Id. at 138 (holding that ERISA did not preempt state statute setting rates that hospitals must charge private payors).
As the district court correctly concluded below, Memorial's state law claims asserted as an assignee of Echols' benefits under Noffs' plan are preempted. As assignee, Memorial stands in the shoes of Echols and may pursue only whatever rights Echols enjoyed under the terms of the plan. Such derivative claims invoke the relationship among the standard ERISA entities and clearly relate to a plan for preemption purposes. See Hermann Hospital, 845 F.2d at 1290. Moreover, these derivative claims fall within the scope of section 502(a), ERISA's civil enforcement scheme, which Congress intended to be the exclusive vehicle for suits by a beneficiary to recover benefits from a covered plan. See Metropolitan Life Ins. Co. v. Taylor, 481 U.S. 58, 62-63, 107 S.Ct. 1542, 1546, 95 L.Ed.2d 55 (1987).
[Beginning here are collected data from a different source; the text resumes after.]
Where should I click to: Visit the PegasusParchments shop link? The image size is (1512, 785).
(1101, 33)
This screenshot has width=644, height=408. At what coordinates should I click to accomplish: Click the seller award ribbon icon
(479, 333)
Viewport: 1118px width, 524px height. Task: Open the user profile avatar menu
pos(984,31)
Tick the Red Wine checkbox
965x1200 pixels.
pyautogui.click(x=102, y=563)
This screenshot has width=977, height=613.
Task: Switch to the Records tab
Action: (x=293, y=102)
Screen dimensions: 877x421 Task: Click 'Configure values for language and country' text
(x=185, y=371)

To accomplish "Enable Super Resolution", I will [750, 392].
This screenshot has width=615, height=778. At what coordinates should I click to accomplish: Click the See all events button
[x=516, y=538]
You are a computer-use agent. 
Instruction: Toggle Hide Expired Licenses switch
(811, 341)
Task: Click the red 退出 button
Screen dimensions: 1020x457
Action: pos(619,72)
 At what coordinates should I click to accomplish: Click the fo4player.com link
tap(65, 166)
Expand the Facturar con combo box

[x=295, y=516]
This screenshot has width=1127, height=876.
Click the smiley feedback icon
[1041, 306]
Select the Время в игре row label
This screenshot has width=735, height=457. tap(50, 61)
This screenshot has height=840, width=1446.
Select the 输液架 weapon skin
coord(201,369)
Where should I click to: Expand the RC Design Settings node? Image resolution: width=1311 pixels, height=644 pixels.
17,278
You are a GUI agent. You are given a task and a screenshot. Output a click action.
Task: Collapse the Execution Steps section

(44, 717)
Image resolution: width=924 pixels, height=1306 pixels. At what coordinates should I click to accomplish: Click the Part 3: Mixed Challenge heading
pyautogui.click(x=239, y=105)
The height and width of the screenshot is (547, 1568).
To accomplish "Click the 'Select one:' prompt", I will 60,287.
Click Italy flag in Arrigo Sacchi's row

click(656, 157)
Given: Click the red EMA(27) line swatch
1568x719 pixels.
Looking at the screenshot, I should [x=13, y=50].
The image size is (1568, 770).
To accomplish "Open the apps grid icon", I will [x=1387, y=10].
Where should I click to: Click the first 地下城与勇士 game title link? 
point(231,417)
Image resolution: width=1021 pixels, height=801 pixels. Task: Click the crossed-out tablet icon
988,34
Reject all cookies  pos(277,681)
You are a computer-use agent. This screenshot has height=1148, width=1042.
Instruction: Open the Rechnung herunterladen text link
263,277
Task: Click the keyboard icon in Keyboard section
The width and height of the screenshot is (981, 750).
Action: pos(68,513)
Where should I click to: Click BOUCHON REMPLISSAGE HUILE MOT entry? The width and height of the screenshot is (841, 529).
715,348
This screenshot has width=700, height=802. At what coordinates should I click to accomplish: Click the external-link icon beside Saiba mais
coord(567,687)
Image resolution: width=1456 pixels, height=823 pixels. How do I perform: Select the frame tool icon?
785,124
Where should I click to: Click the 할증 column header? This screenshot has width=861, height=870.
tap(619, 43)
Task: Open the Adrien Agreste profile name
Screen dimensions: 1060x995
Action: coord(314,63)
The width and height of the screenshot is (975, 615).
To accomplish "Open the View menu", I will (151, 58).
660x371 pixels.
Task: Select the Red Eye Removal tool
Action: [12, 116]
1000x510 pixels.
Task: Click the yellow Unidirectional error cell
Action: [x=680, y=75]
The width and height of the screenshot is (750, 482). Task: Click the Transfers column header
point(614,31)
Memorial's article 21.21 claim, however, stands on different ground. It has brought this state law action in its independent status as a hospital, and Echols' assignment of benefits is irrelevant to Memorial's right to recover. It is undisputed that Noffs' plan did not cover Echols for Memorial's services, and Memorial neither seeks benefits from the plan nor claims that the plan acted improperly in processing and denying Memorial's claim. The claim is thus independent of the plan's actual obligations under the terms of the insurance policy and in no way seeks to modify those obligations. See Albert Einstein Medical Center v. Action Mfg. Co., 697 F. Supp. 883, 884 (E.D.Pa. 1988). Rather, Memorial seeks damages from an insurance company and its alleged agent, claiming that, had it not been for negligent misrepresentations of coverage, Memorial would not have accepted the financial risk of providing medical treatment to Echols. We do not think that Congress intended ERISA to regulate the commercial interactions of such entities in such situations.
III. Conclusion
Although the scope of ERISA's preemptive force is broad, we find that its boundaries have been reached and exceeded under the facts of this case. Based on the foregoing reasons, we AFFIRM that portion of the judgment of the district court dismissing Memorial's claim based on breach of contract, VACATE that portion of the judgment dismissing Memorial's article 21.21 claim, and REMAND with instructions to remand the article 21.21 claim to state court. Each party shall bear its own costs.